2. UAT planning & preparation
Key planning steps:
- Define scope: Which processes/modules will be tested? Focus on critical business flows.
- Select participants: Business users (not just project team). Include a mix of roles and experience levels.
- Schedule: Typically 2‑4 weeks, depending on scope. Allow time for re‑testing.
- Prepare environment: Sandbox with realistic, cleansed data.
- Train UAT participants: Briefing on process, tools, defect logging.
3. Test scripts & scenarios
UAT scripts should be based on real‑world business scenarios, not just technical functions.
| Scenario | Steps | Expected result |
|---|---|---|
| Order‑to‑cash (standard customer) | Create sales order → allocate stock → pick & pack → ship → invoice → receive payment | Inventory reduced, invoice created, AR updated |
| Procure‑to‑pay (rush order) | Create requisition → approve → create PO → receive goods → invoice → pay | Stock increased, AP updated, payment recorded |
| Month‑end close | Run depreciation → post accruals → reconcile accounts → generate P&L | Financial statements accurate |
Scripts should include both happy paths and exceptions (e.g., credit limit exceeded, short shipment).
4. UAT environment & data
The UAT environment must:
- Mirror production as closely as possible (configuration, security roles).
- Contain realistic data – not too clean, not too messy. Use a copy of production data (anonymised if needed).
- Be stable – no ongoing development during UAT.
- Allow multiple users to test concurrently (to catch locking/performance issues).
5. Execution & defect management
During UAT execution:
- Users execute scripts and log results (pass/fail).
- Defects are logged with clear steps to reproduce, severity, and screenshots.
| Severity | Definition | Example |
|---|---|---|
| Critical | Process cannot be completed; no workaround | Unable to create sales order |
| High | Process works but major error; workaround exists | Incorrect tax calculation (manual override possible) |
| Medium | Minor issue,不影响核心功能 | Typo in report label |
| Low | Cosmetic / enhancement suggestion | Change screen layout |
Critical and high defects must be fixed and re‑tested before sign‑off.
6. Sign‑off criteria
Formal sign‑off indicates the system is ready for go‑live. Typical criteria:
- All critical and high defects closed.
- Key business processes tested and passed.
- Test completion rate > 95% (e.g., 95% of scripts executed and passed).
- Business process owners have signed off.
Sign‑off is documented and presented to the steering committee.
7. Common pitfalls
- Insufficient time: UAT is rushed – never cut UAT time to meet a date.
- Wrong participants: Testers are managers, not the people who will do the work.
- Poor data: Unrealistic data hides issues.
- Scripts too technical: Users don't understand them.
- Ignoring defects: "We'll fix it after go‑live" is risky.

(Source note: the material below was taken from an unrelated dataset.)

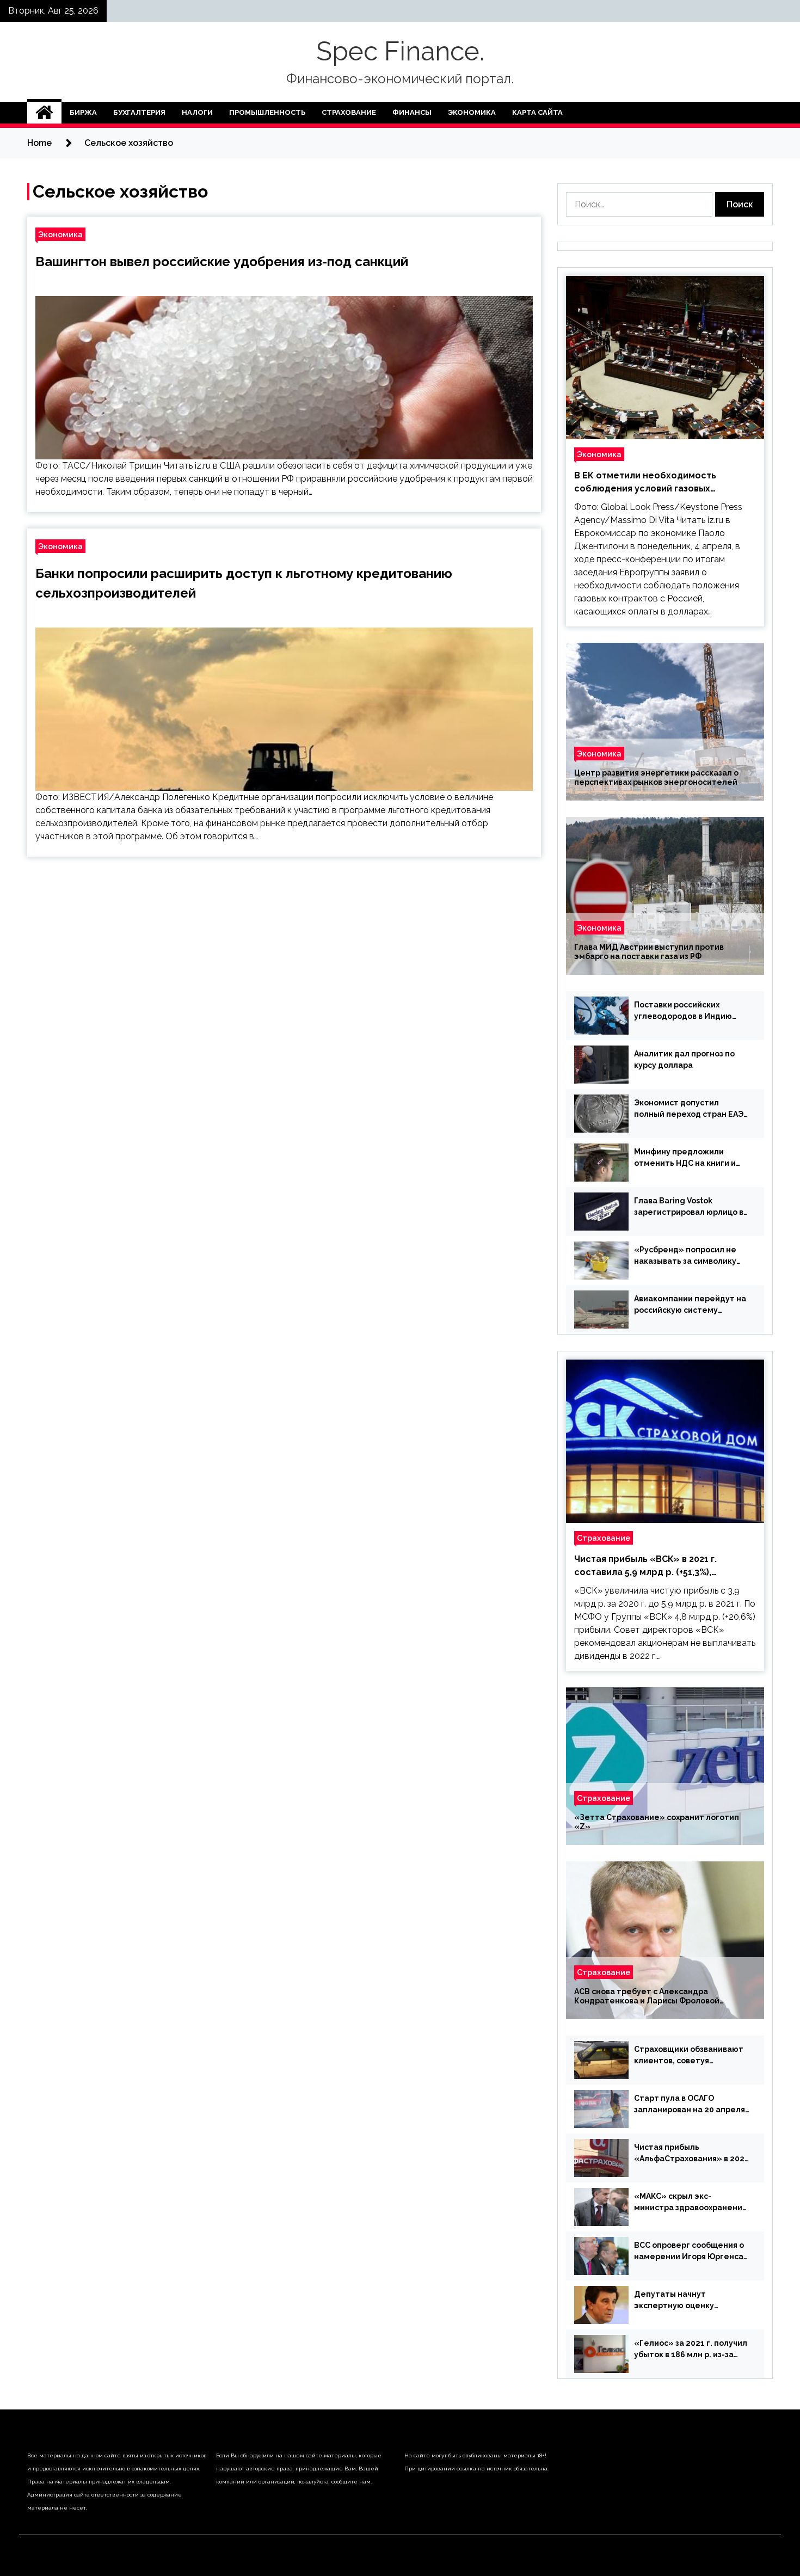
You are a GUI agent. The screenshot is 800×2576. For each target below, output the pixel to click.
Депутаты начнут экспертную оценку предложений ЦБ (674, 2300)
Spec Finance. (400, 51)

8. Roles & responsibilities
| Role | Responsibilities |
|---|---|
| UAT Manager / Coordinator | Plan, coordinate, track progress, report status |
| Business Process Owners | Define scenarios, validate results, sign off |
| End‑Users (Testers) | Execute scripts, log defects |
| Functional Consultants | Support users, triage defects, fix configuration issues |
| Technical Team | Fix code defects, manage environment |
Key Takeaways
- UAT is the final validation by business users before go‑live.
- Test scenarios must reflect real‑world processes, including exceptions.
- Environment and data quality are critical for meaningful testing.
- Defects must be managed by severity; critical/high issues block sign‑off.
- Formal sign‑off confirms the system is ready for production.
How long does UAT take? Typically 2‑4 weeks, depending on scope and complexity. Plan for at least two cycles (initial test + re‑test).
What if we find critical defects? Fix them, then re‑test. Do not sign off with open critical defects.
Can we automate UAT? Some regression scripts can be automated, but UAT relies on human judgment to assess whether the system works for the business.